- Stated exercise
Pull out each line of the material below that includes the word "This".

- Data provided

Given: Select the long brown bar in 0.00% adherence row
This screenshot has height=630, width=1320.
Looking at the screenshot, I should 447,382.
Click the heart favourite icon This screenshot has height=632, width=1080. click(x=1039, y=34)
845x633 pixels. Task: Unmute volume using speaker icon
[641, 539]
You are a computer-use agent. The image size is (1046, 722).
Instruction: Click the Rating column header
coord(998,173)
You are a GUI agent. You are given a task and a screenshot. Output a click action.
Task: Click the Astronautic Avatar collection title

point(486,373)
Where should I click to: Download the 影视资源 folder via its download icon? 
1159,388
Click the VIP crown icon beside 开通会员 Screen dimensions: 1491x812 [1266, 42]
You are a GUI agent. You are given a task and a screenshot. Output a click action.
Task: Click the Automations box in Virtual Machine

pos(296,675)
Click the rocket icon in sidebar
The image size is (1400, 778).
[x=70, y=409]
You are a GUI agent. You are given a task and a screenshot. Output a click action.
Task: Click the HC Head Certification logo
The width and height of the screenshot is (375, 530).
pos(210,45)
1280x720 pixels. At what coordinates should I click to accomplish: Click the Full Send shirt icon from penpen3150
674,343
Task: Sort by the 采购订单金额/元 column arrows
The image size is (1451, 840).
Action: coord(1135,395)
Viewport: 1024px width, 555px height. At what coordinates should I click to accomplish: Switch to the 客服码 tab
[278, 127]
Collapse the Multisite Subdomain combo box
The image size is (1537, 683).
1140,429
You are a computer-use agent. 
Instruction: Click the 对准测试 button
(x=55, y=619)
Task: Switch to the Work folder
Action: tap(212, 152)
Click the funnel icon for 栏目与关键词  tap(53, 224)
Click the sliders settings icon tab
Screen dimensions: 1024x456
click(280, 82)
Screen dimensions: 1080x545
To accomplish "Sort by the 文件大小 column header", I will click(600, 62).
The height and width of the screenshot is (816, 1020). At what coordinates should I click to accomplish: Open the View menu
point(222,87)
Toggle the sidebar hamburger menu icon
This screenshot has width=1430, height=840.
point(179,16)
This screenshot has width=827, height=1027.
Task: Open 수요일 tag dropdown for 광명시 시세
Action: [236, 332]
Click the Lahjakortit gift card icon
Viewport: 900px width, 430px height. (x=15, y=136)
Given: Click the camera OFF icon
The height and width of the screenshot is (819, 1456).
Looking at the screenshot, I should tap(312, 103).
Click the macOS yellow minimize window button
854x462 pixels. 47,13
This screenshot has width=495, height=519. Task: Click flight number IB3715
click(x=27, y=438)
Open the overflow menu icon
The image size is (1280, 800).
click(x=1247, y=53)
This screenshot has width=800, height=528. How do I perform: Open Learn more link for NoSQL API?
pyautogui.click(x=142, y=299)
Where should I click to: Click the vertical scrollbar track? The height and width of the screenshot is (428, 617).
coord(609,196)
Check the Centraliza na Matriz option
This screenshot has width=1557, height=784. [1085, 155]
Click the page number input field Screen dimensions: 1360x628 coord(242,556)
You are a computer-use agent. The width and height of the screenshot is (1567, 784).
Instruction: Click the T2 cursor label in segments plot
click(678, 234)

- Response below
This screenshot has height=630, width=1320.
Click the heart favourite icon This screenshot has height=632, width=1080. click(x=1039, y=34)
This screenshot has width=1430, height=840.
This screenshot has width=827, height=1027.
This screenshot has width=495, height=519. Task: Click flight number IB3715
This screenshot has width=800, height=528. How do I perform: Open Learn more link for NoSQL API?
This screenshot has width=1557, height=784. [1085, 155]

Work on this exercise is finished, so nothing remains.